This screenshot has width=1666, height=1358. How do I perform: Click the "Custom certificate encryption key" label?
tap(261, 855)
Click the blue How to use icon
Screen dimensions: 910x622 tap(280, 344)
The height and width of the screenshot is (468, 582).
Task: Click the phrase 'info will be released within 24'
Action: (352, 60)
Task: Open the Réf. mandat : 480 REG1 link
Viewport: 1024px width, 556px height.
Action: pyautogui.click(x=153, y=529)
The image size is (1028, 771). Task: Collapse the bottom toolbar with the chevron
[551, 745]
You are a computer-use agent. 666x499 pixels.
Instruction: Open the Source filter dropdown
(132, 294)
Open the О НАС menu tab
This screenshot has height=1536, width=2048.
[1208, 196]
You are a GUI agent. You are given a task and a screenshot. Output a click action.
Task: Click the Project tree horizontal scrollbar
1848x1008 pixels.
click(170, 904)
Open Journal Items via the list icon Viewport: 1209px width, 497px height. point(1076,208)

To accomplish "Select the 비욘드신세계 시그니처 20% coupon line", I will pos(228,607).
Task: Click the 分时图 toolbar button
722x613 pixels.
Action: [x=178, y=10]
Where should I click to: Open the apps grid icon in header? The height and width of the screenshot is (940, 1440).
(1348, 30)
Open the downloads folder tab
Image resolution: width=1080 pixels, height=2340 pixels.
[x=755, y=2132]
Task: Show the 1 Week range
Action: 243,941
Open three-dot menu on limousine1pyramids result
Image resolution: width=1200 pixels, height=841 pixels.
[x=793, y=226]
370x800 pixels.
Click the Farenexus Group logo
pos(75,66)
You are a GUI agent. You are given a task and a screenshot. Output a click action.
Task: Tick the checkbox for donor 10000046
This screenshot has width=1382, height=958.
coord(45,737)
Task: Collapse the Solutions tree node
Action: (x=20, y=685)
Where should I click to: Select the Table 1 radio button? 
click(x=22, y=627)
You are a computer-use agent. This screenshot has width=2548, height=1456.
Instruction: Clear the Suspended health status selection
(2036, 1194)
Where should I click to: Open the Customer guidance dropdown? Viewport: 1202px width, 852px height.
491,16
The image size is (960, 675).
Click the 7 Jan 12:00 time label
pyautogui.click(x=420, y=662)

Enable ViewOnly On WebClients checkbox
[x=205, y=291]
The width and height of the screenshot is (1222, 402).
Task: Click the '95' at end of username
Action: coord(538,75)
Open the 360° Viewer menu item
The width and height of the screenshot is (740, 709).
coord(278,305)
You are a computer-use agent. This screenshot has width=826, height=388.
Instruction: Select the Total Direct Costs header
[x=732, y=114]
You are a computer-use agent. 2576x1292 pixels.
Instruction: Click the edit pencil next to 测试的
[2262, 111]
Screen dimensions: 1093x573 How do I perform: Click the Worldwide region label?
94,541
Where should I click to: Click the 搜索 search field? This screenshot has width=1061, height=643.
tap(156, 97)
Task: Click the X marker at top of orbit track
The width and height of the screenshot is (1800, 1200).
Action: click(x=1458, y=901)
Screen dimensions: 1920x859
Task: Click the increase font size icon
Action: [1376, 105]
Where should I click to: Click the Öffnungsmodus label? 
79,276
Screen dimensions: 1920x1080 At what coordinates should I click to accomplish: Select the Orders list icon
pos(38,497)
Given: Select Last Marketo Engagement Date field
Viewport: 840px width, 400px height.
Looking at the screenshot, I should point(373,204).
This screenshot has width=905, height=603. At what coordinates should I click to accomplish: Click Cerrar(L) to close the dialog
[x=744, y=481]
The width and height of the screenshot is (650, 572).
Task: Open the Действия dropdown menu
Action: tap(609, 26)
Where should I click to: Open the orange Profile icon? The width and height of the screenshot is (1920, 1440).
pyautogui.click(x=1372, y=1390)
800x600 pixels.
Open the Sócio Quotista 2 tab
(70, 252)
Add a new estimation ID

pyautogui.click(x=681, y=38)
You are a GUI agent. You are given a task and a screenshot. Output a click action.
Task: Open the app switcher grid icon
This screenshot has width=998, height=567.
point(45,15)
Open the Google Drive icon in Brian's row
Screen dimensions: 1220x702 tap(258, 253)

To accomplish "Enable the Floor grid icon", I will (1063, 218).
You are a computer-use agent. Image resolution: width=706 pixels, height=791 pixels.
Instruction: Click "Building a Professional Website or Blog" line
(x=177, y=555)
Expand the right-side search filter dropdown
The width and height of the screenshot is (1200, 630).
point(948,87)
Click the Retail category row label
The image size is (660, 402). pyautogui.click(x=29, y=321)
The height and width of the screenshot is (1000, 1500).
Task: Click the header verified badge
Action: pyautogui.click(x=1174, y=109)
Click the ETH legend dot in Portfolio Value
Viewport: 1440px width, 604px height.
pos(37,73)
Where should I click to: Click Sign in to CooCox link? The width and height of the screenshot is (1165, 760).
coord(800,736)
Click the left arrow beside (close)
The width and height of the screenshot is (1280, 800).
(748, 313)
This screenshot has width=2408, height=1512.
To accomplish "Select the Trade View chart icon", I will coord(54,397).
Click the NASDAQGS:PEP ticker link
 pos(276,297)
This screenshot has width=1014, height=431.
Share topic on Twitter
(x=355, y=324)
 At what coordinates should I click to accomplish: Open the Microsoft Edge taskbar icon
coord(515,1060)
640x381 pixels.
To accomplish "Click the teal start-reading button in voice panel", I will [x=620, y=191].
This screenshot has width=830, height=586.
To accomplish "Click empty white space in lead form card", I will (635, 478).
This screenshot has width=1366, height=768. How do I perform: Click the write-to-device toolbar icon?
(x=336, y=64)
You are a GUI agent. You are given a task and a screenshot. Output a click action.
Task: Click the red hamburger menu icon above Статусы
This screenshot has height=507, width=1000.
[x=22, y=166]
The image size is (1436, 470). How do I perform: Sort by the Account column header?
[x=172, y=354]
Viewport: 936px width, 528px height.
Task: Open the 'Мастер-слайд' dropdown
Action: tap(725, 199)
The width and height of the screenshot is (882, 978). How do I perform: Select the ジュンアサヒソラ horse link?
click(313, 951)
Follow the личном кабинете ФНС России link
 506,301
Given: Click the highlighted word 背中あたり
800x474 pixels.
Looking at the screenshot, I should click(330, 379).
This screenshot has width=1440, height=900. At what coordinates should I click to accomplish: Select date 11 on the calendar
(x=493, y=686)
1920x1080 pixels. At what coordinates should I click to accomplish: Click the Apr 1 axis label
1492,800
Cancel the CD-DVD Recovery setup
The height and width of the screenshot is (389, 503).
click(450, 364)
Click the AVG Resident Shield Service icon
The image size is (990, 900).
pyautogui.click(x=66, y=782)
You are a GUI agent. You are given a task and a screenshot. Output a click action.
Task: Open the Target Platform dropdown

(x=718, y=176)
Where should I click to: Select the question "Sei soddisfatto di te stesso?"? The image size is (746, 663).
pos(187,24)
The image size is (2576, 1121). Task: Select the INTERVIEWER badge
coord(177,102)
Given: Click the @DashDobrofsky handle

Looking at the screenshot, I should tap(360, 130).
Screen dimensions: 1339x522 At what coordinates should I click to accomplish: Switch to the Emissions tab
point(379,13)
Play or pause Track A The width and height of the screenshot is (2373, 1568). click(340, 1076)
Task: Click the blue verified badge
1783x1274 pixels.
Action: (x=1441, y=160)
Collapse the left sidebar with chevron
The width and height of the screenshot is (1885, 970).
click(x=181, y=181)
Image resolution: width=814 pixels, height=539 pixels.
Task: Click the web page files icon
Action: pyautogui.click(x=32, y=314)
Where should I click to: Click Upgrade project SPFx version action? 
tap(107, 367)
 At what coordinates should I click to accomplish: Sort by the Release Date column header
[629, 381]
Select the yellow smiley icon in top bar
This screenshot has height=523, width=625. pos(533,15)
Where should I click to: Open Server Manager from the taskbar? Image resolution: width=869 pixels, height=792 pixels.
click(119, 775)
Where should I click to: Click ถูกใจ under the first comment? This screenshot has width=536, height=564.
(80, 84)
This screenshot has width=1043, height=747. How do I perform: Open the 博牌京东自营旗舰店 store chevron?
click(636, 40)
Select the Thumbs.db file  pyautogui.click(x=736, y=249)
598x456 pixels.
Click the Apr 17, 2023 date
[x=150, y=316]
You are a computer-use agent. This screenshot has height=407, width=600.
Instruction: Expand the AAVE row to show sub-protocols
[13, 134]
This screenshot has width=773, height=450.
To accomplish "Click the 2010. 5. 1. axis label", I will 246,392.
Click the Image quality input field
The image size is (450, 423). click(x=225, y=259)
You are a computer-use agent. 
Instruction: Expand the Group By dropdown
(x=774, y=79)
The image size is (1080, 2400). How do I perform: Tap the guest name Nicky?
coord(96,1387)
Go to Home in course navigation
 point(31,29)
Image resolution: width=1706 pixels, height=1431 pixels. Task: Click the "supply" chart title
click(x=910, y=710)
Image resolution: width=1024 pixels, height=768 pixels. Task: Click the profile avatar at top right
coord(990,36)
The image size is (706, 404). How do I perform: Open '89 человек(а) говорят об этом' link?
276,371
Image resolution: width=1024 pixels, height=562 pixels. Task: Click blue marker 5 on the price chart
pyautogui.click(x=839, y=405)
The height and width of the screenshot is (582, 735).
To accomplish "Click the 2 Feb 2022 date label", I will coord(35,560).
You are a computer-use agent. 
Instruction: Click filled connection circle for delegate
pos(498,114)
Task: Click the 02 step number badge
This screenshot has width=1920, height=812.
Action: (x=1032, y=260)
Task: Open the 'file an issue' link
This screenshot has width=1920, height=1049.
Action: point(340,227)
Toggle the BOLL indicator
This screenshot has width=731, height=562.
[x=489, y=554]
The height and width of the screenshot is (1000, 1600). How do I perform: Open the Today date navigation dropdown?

> [Exercise]: List every line of the material as a numbered list, from the line containing "The image size is (706, 404)." through the final line of the material, both included. Leave out any blank lines.

> [Answer below]:
1. The image size is (706, 404). How do I perform: Open '89 человек(а) говорят об этом' link?
2. 276,371
3. Image resolution: width=1024 pixels, height=562 pixels. Task: Click blue marker 5 on the price chart
4. pyautogui.click(x=839, y=405)
5. The height and width of the screenshot is (582, 735).
6. To accomplish "Click the 2 Feb 2022 date label", I will coord(35,560).
7. You are a computer-use agent. 
8. Instruction: Click filled connection circle for delegate
9. pos(498,114)
10. Task: Click the 02 step number badge
11. This screenshot has width=1920, height=812.
12. Action: (x=1032, y=260)
13. Task: Open the 'file an issue' link
14. This screenshot has width=1920, height=1049.
15. Action: point(340,227)
16. Toggle the BOLL indicator
17. This screenshot has width=731, height=562.
18. [x=489, y=554]
19. The height and width of the screenshot is (1000, 1600). How do I perform: Open the Today date navigation dropdown?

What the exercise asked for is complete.